No caso da Covid-19, o estado de calamidade de grande proporção é patente, tratando-se de vírus de origem ainda desconhecida.
Apesar do que entendeu recentemente o Supremo Tribunal Federal (STF), aduzindo que a Medida Provisória 926/2020 do Governo Federal não afastaria a competência concorrente e a tomada de providências normativas e administrativas pelos estados e municípios, juristas afirmam, que a competência seria da União, ante a especificidade trazida no artigo 21, que sobreleva o caráter de generalidade quanto à defesa da saúde, uma vez que nos encontramos em estado de calamidade pública.
Aplicação do Artigo 268 do Código Penal
A orientação dada pelos governos dos estados e municípios sobre incorrer na conduta criminal tipificada no artigo 268 do Código Penal é um claro exemplo de malabarismo hermenêutico sem grandes respaldos jurídicos.
Para os juristas Guilherme de Camargo Medelo* e Bruno Lincoln Ramalho Paes*, a utilização de força policial para deter aqueles que estiverem transitando pelas ruas sem justificativa plausível não é possível e se enquadra no crime de abuso de autoridade previsto no artigo 9º da Lei nº 13.869/2019.
Segundo suas análises, para a aplicação da norma há de se observar dois preceitos basilares do Direito Penal, quais sejam, da norma penal em branco e princípio da tipicidade estrita.
“No caso de ordem não ter o respaldo jurídico legal, ou seja, no caso de o funcionário público proferir ordem sem legalidade formal e material, o particular não é obrigado a atendê-la, tendo em vista que não é obrigado a fazer ou deixar de fazer algo senão em virtude de lei, nos termos do artigo 5º, inciso II da Constituição da República, Diante disso, ante a ausência de tipificação da conduta criminosa, entendemos não ser possível à persecução penal e tão pouco a prisão em flagrante daquele que supostamente estaria infringindo a lei”, garantiram em estudo recentemente publicado, onde afirmaram que a exposição sensacionalista da imagem dessas pessoas em encontros sociais ou, até mesmo, realizando atividades necessárias à sua sobrevivência, que podem, não raras vezes, ser descontextualizados, tendem a produzir ondas de ataques e linchamentos coletivos, os quais causam danos sensíveis à sua intimidade e personalidade.
- Guilherme de Camargo Medelo, advogado graduado pela Faculdade de Direito de Sorocaba (FADI), especializado em Direito Tributário pelo Instituto Brasileiro de Direito (IBIJUS), pós-graduando em Direito Tributário e Constitucional pela Escola Brasileira de Direito (EBRADI).
- Bruno Lincoln Ramalho Paes, advogado, mestre em Filosofia e Teoria Geral do Direito pela Universidade de São Paulo (FADUSP), mestre em Economia pela Universidade Francisco Marroquín (UFM), especialista em Filosofia do Direito pela PUC-MG, Bacharel em Direito na Faculdade de Direito de Sorocaba (FADI)

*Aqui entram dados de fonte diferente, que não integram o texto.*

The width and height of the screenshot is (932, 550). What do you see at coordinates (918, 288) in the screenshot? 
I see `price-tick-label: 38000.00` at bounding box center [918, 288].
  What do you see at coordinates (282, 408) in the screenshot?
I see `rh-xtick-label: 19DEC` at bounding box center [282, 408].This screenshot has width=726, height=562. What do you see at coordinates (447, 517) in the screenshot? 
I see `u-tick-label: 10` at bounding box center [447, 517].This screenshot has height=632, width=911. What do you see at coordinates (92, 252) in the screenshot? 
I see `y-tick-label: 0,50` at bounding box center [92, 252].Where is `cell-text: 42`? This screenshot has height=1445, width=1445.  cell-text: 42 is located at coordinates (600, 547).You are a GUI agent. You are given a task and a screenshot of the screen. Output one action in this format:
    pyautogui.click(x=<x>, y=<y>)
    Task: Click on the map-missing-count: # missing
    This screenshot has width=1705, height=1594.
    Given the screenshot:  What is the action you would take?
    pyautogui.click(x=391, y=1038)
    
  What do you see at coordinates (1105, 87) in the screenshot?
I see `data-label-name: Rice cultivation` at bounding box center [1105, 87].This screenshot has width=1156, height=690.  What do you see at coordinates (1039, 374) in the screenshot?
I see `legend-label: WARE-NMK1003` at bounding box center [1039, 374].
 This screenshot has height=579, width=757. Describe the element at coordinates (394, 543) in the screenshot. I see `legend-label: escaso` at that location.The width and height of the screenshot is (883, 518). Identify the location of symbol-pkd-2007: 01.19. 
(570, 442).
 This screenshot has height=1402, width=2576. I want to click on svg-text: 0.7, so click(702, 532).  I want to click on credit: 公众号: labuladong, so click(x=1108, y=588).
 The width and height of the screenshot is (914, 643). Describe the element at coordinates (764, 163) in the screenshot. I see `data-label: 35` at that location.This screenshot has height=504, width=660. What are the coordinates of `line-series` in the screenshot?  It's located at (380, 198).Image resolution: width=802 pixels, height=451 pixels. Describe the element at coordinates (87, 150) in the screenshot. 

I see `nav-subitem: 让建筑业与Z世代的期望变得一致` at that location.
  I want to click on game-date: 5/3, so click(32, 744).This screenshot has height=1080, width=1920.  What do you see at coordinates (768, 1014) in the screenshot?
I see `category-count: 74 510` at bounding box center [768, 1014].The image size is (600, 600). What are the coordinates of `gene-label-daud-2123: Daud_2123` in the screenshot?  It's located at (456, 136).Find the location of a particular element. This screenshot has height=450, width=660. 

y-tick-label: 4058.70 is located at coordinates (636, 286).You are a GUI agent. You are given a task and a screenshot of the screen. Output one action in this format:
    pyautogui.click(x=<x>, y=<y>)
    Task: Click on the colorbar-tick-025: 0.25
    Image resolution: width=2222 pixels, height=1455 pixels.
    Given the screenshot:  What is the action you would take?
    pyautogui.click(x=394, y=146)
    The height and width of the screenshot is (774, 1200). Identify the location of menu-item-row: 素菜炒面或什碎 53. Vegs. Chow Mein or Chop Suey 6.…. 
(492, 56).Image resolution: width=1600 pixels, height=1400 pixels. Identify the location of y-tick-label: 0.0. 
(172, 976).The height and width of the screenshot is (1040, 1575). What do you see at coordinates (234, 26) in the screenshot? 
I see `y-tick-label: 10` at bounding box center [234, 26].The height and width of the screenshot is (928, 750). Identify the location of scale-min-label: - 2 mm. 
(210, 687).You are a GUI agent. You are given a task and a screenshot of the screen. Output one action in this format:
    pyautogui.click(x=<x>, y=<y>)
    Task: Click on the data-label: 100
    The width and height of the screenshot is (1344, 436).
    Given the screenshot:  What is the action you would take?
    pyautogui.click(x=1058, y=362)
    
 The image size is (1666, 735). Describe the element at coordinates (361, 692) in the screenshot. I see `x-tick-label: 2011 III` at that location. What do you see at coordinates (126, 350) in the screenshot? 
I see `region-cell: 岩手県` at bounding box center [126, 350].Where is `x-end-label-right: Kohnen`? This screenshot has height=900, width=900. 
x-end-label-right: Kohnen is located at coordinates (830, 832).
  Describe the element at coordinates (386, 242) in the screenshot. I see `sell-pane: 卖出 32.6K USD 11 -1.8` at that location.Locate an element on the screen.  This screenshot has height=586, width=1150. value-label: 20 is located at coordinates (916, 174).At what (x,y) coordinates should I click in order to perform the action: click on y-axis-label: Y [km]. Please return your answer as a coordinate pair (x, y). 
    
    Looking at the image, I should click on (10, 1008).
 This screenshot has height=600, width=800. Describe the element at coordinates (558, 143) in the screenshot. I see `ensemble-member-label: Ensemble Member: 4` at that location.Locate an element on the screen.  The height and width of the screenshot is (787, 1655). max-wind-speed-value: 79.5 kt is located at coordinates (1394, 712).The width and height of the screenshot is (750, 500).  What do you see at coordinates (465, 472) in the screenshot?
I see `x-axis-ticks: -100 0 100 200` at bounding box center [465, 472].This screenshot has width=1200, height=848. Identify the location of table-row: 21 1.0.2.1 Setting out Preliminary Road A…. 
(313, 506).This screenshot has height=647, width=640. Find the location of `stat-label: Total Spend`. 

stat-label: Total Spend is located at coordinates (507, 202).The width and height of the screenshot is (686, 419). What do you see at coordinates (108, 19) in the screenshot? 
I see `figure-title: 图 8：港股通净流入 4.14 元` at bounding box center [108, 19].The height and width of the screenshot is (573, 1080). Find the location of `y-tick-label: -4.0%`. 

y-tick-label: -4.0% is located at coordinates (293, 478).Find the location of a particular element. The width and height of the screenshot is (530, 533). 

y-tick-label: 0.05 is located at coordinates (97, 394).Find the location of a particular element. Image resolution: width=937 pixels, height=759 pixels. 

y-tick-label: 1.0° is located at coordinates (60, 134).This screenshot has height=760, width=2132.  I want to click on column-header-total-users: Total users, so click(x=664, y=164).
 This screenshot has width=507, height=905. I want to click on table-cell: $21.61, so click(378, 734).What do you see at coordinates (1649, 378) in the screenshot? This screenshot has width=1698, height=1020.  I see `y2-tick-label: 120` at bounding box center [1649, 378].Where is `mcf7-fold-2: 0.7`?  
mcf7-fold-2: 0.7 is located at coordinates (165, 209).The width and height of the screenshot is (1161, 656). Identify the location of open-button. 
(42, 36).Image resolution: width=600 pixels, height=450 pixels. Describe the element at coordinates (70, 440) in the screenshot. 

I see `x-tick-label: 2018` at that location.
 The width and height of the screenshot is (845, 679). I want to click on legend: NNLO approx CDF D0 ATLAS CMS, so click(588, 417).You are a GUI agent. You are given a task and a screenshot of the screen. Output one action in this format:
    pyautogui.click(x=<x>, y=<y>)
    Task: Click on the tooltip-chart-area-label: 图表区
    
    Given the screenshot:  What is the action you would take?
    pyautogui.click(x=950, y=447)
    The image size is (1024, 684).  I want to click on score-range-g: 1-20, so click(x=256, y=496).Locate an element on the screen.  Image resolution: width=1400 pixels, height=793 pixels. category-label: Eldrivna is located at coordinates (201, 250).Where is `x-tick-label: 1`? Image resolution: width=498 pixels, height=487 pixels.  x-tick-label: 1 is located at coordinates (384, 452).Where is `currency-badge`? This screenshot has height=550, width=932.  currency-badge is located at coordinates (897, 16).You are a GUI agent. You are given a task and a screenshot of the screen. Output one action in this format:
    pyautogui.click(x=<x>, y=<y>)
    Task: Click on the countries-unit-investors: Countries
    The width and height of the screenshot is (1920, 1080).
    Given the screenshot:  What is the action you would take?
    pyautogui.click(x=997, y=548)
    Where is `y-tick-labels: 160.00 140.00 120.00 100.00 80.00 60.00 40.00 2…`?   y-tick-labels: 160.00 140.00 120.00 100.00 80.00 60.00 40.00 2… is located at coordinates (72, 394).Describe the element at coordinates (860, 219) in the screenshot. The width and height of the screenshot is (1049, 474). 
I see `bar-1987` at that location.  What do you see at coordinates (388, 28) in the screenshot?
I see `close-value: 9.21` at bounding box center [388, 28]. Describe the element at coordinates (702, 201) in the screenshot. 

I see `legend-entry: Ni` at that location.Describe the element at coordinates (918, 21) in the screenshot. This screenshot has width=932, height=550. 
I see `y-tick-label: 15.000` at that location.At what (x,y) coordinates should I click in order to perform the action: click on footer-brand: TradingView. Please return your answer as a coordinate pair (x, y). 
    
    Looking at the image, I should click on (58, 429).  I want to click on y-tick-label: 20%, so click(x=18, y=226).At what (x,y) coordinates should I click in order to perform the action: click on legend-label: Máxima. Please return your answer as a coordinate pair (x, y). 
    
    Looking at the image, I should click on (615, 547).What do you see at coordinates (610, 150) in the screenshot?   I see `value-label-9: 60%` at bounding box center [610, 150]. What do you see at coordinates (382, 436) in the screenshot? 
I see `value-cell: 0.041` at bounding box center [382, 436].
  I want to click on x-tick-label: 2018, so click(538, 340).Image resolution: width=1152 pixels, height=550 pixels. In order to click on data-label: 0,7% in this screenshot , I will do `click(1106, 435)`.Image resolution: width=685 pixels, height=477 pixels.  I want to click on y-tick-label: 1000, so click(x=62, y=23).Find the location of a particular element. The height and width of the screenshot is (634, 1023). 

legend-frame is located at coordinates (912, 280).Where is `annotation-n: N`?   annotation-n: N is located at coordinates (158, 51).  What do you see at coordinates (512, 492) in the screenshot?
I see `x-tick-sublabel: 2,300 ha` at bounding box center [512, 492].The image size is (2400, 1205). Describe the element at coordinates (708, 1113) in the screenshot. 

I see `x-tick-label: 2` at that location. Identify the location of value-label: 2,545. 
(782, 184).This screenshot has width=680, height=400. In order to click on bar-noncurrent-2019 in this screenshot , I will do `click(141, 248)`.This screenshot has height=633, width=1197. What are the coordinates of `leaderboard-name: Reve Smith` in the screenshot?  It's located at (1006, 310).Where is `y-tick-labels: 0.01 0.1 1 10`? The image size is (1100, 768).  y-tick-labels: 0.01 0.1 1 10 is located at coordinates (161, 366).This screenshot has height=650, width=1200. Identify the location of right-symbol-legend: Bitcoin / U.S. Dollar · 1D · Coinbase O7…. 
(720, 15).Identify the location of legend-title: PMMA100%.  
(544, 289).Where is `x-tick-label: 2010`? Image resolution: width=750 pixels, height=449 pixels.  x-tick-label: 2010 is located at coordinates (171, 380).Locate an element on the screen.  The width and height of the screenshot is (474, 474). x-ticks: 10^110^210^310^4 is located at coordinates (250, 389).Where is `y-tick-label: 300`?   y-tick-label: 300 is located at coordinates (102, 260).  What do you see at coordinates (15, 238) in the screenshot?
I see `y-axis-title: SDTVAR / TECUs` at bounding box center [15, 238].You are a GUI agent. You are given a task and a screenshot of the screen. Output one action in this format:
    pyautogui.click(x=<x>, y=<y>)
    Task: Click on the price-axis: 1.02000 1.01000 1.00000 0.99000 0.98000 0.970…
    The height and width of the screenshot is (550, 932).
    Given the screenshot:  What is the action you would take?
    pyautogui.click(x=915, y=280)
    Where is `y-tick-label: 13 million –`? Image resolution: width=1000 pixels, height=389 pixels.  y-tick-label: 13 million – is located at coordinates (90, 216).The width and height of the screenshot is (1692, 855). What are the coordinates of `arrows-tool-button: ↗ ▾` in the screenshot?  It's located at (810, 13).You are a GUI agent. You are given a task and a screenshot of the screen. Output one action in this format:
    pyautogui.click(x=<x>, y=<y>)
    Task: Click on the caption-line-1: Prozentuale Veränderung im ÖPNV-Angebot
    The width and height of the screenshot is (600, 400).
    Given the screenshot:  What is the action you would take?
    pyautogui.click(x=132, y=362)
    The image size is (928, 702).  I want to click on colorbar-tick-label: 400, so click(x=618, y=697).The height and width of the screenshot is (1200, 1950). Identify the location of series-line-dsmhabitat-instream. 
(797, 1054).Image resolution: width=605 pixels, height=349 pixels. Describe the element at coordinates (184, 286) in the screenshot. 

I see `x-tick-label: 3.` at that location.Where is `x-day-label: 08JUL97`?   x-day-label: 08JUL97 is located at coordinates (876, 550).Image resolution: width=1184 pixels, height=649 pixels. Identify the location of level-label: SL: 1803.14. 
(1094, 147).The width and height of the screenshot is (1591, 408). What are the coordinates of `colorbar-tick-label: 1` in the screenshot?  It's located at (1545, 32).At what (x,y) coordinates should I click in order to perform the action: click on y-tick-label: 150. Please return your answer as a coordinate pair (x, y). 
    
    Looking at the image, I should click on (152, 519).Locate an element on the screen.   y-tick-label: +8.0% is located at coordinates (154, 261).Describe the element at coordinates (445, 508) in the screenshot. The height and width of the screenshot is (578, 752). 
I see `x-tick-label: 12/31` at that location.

QUIOSQUES FISCALIZADOS E MULTADOS
Quem visitou a Praia de Ibicuí no feriado de 15 de novembro do ano passado, certamente verificou grandes aglomerações de cabos eleitorais próximos aos locais de votação e sem qualquer fiscalização, nem mesmo da Justiça Eleitoral.
E foi justamente na aprazível praia de Mangaratiba, que a Vigilância Sanitária, com o apoio das Secretarias de Ordem Pública e de Serviços Públicos, realizou operação na quinta-feira, 29, para fiscalizar quem trabalha gerando renda no município.
Segundo os Secretários de Ordem Pública, Eriesson Agra Júnior, e de Serviços Públicos, Fábio Ferreira, a operação foi motivada por denúncias anônimas.
E assim, amparados por decisões adotadas com base em estudos científicos não publicados e sem autorias, quem pode pagar por aluguel de casa ou estadia em hotel e pousada não transmite o novo coronavírus.
É a ciência do poder econômico promovendo a seleção social no turismo de Mangaratiba.